Com’è noto, la legge prevede che il Fisco possa accertare i redditi fino a sei anni precedenti a quello corrente (quattro oltre quello della dichiarazione annuale). Ma, in caso di evasione, l’accertamento può essere retrocesso a dieci anni. Prima di tale termine, l’amministrazione finanziaria non può intervenire.
Dieci anni sono un arco di tempo sufficiente per capire i movimenti di ogni impresa, società o persona fisica. Mettendo a confronto i redditi dichiarati – che devono trovare riscontro nei movimenti bancari – e i capitali accumulati, si può capire se questi ultimi provengano da attività fiscalmente lecite oppure da flussi finanziari in evasione fiscale o anche da altri flussi che provengono dalla criminalità organizzata, opportunamente lavati.

Le lavanderie sono costituite da quelle attività economiche ove entrano somme in nero, mascherate da fatture di vendita o da scontrini fiscali. In questo blocco rientrano anche ristrutturazioni e spese di altro genere, portate di solito da fatture gonfiate.
Vi sono tanti altri strumenti di evasione, ma in questa analisi ci limitiamo a quelli citati.
In questo ultimo periodo la Magistratura ha sequestrato patrimoni il cui accumulo non era giustificato né da redditi prodotti, né da altre attività fiscalmente tassate. La legge consente la supposizione che tali patrimoni non si siano formati in modo legale. Sono in corso indagini perché qui da noi, in Sicilia, vi sono società che hanno patrimoni ingenti, non giustificati da redditi prodotti e dichiarati su cui sono state corrisposte le imposte.
C’è da attendersi qualche botto di personaggi noti.
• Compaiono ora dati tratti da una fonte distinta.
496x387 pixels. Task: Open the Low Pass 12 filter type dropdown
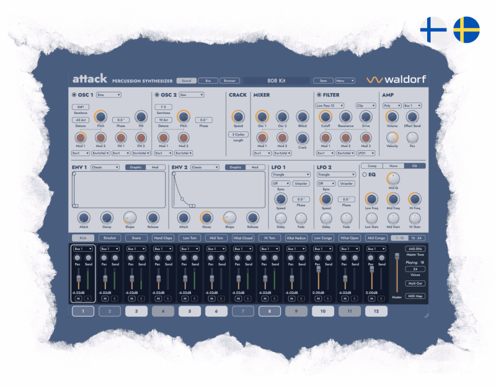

E la vicenda non dovrà sorprendere.
 

La pressione fiscale del nostro Paese è enorme. Strangola imprese e cittadini, soffoca gli investimenti perché quando le risorse finanziarie, sotto forma di imposte, sono sottratte ai redditi, quello che rimane serve per l’ordinaria amministrazione e non per nuovi investimenti.
L’enorme pressione fiscale è conseguente all’enorme spesa pubblica, che anche per quest’anno corrente (2015) supererà i 730 miliardi di euro, cui si deve aggiungere un’ottantina di miliardi per interessi sul debito sovrano, che è di 2.135 miliardi (ultimo dato disponibile dicembre 2014), nonostante il tasso corrisposto ai creditori si sia abbassato, con uno spread fra bond italiani e bund tedeschi che oscilla intorno a 130 punti, cioé 1,3%.
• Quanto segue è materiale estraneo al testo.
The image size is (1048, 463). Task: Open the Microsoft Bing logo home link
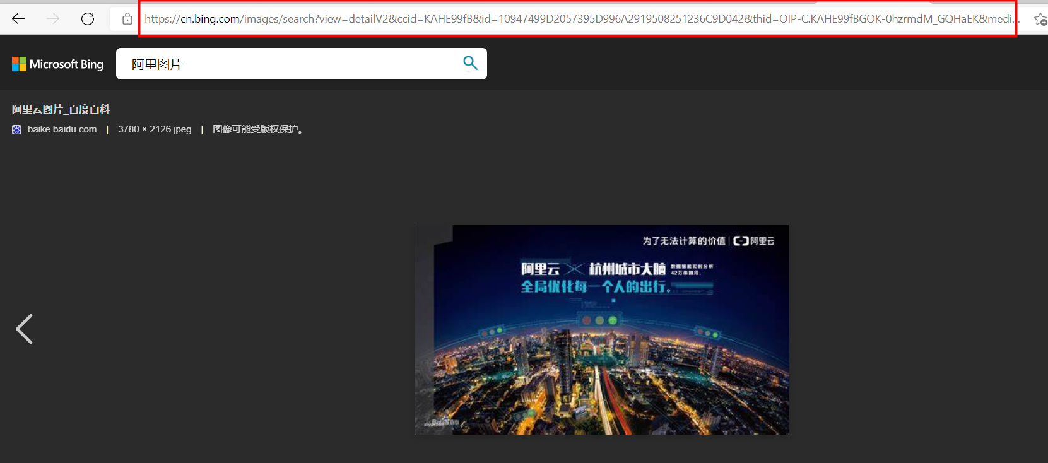57,64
Dunque, bisogna tagliare la spesa pubblica per abbassare la pressione fiscale. Ma c’è un’altra e non meno importante ragione: tagliare la spesa pubblica anche per recuperare risorse indispensabili alla spesa in conto capitale, cioé per le infrastrutture, di cui ha vitale bisogno tutto il Paese e ancor di più il Mezzogiorno.

È vero che recuperare risorse dall’evasione fiscale è un imperativo improrogabile, ma è anche vero che se in una vasca da bagno il tappo di chiusura rimane aperto, qualunque quantità di acqua si versi non consentirà l’aumento del livello. Di quale livello parliamo? Delle risorse disponibili per la crescita e per l’occupazione.
A proposito di quest’ultima, ricordiamo che ormai essa proviene esclusivamente dalle nuove assunzioni delle imprese, perché nelle Pubbliche amministrazioni (4,4 milioni di dipendenti) vi è un esubero di un milione di persone. Altro che assunzioni.
Quando qualche politicante da strapazzo parla dell’artifizio di prepensionare i dipendenti pubblici per assumerne altri inganna la pubblica opinione, perché il prepensionamento aumenta la spesa e non la diminuisce.
Tagliare la spesa pubblica si può e si deve, soprattutto nei confronti di dirigenti, dipendenti e pensionati che percepiscono molto di più di quanto rendono o dei contributi versati. La parte eccedente è parassitaria e va eliminata. Ognuno riceva per quanto ha dato.